Note that any price cap is administratively defined and in theory could impede efficient
investment in an “energy-only” market. To date, this has not been the case in Alberta. Before
the AESO considers raising the cap, they may want to wait until there is evidence that the cap
represents a barrier to new entry for traditional sources of generation in the face of any policy
induced entry of renewables.
(iv) Consider increasing transparency through centralized wind and solar forecasting
In order to improve the transparency to market participants of potential wind and solar output,
and to enhance their ability to mitigate risks associated with output volatility, the AESO may
want to invest in centralized wind and solar forecasting. Forecast techniques have improved
and have been seen to be quite effective. Publishing forecasts may assist non-renewable
participants in managing their decisions to start and commit their facilities. The cost of the
service could be recovered either from renewable sources or from consumers.19
18
19
Effective April 1, 2015, wind became dispatchable in the AESO market.
We understand that the AESO already conducts centralized wind forecasting.
16
(v) Consider introducing a day-ahead market
Many jurisdictions operate both a day-ahead energy market and a real-time energy market. The
day-ahead energy market allows market participants to commit to buy or sell electricity, one day
in advance; this provides a means of mitigating price volatility or managing consumption or
production risk. Some jurisdictions also allow three-part offers and unit-commitment in the
day-ahead energy markets to help non-quick-start generation to manage their start-up risk.
Market participants can then buy and sell electricity during the course of the operating day in
the real-time energy market. The real-time energy market balances the differences between
day-ahead commitments and the actual real-time demand for electricity and electricity
production. Settlement occurs by reconciling day-ahead commitments (quantities and prices)
with actual real-time outcomes.
The AESO may consider introducing a day-ahead market as a means for all market participants
to manage any additional price or operational risk caused by increased quantities of renewables.
A day-ahead market will reward those facilities that can better predict their next day
consumption levels or production capabilities. It may also provide additional opportunities for
different supply sources to trade operational risk.
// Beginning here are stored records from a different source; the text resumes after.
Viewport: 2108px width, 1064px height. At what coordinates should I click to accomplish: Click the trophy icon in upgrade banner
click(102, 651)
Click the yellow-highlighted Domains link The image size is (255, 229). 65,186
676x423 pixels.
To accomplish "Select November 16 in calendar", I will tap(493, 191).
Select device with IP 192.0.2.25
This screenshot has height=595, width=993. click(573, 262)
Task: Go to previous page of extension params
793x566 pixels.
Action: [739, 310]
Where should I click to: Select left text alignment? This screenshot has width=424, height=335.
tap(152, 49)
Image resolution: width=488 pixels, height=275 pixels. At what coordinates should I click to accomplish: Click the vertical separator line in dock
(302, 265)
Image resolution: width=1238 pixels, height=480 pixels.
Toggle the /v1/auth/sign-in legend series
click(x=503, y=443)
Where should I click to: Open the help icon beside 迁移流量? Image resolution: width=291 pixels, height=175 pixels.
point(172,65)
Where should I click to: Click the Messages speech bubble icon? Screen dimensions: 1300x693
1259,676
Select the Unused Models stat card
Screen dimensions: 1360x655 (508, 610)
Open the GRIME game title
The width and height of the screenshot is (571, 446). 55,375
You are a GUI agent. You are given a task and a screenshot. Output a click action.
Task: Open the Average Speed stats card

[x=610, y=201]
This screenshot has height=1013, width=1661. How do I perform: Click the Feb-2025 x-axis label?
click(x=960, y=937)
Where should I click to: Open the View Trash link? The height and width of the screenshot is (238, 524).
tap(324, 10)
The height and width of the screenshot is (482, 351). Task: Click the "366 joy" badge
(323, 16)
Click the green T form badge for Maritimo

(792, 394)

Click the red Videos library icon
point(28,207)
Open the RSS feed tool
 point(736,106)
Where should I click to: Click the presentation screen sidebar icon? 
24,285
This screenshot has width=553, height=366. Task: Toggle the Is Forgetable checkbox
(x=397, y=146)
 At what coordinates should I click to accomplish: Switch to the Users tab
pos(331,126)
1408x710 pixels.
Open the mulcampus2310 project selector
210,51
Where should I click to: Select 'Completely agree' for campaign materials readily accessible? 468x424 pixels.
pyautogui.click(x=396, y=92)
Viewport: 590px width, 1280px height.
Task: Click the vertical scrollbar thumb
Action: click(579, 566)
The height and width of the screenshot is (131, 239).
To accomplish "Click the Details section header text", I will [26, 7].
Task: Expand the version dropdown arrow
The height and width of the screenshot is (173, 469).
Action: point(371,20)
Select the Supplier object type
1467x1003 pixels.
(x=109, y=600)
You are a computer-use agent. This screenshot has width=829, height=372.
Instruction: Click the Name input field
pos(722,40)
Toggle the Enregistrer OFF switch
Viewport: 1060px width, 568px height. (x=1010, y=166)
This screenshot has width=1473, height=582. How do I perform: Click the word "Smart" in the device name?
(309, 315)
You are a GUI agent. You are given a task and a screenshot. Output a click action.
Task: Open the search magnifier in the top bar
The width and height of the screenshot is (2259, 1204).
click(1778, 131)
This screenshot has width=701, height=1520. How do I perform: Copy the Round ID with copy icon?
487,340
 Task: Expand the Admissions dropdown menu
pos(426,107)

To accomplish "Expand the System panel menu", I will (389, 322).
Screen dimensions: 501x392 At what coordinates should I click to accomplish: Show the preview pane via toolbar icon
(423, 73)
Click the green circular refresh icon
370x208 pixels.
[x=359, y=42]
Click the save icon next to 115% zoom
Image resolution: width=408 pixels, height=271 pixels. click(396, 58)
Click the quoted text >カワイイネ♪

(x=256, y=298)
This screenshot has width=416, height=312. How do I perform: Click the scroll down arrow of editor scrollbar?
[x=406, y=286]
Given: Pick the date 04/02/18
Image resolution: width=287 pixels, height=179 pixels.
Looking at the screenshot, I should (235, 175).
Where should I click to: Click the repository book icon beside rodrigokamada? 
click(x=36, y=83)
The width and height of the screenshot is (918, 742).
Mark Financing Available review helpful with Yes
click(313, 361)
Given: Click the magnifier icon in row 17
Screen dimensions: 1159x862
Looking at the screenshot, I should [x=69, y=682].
(vi) Consider the addition of new ancillary service markets
To manage the potential reliability concerns and need for system operator intervention caused
by sudden and unpredictable variability in renewable output, the AESO may want to consider
expanding the amount of ancillary services they carry or adding new ones. An ancillary service
similar to the load shedding service used to maintain sudden import loss could be adapted to
manage the sudden loss of large amounts of renewables. Other jurisdictions are also developing
new ancillary services to address the ramping needs or ramping constraints that can be
aggravated with the introduction of growing amounts of variable or intermittent renewable
generation. For example, MISO is in the process of developing both a ‘look-ahead’ commitment
tool20 and a ‘ramp management’ or ‘load following’ product.21 These initiatives have yet to be
developed and it is unclear how effective they might be, but they represent examples of
modifications that the AESO may consider if increased amounts of renewables lead to concerns
over ramping.
(vii) Consider the addition of a capacity market
As noted above, a significant increase in renewables will cause downward pressure on
wholesale prices given existing facilities, particularly during off-peak periods and periods of
surplus supply. At the same time, to maintain reliability during peak demand periods, a
sufficient amount of installed capacity from non-renewable sources will be needed. A natural
outcome of an “energy-only” market is that prices would have to rise sufficiently to provide the
incentives to either retain incumbent suppliers or incentivize new investment. There may also
have to be periods in which the level of installed capacity falls below the industry standard
reserve margin. This may ultimately become unacceptable to the AESO or its trading
20
21
See https://www.misoenergy.org/AboutUs/MediaCenter/PressReleases/Pages/Look-AheadTool.aspx.
See https://www.misoenergy.org/WhatWeDo/MarketEnhancements/Pages/RampManagement.aspx.
17
neighbours. If the AESO is obligated to maintain a certain capacity reserve margin, then some
form of capacity market may be required to incentivize this level of private investment.
Resource adequacy standards such as an obligation on the system operator to have a certain
reserve margin of installed capacity above forecasted future peak-demand levels, are
administrative in nature and may require more capacity than the economically efficient amount.
It is partly for this reason that jurisdictions which strictly adhere to this standard have
introduced capacity markets.
A capacity market is a regular auction based process run by a system operator to identify and
attract qualifying resources to meet near-term peak demand projection. The auctions establish
the standard for capacity but use competitive market forces and private investment to achieve
it. In this context, capacity, as the product being purchased, is the availability to produce energy.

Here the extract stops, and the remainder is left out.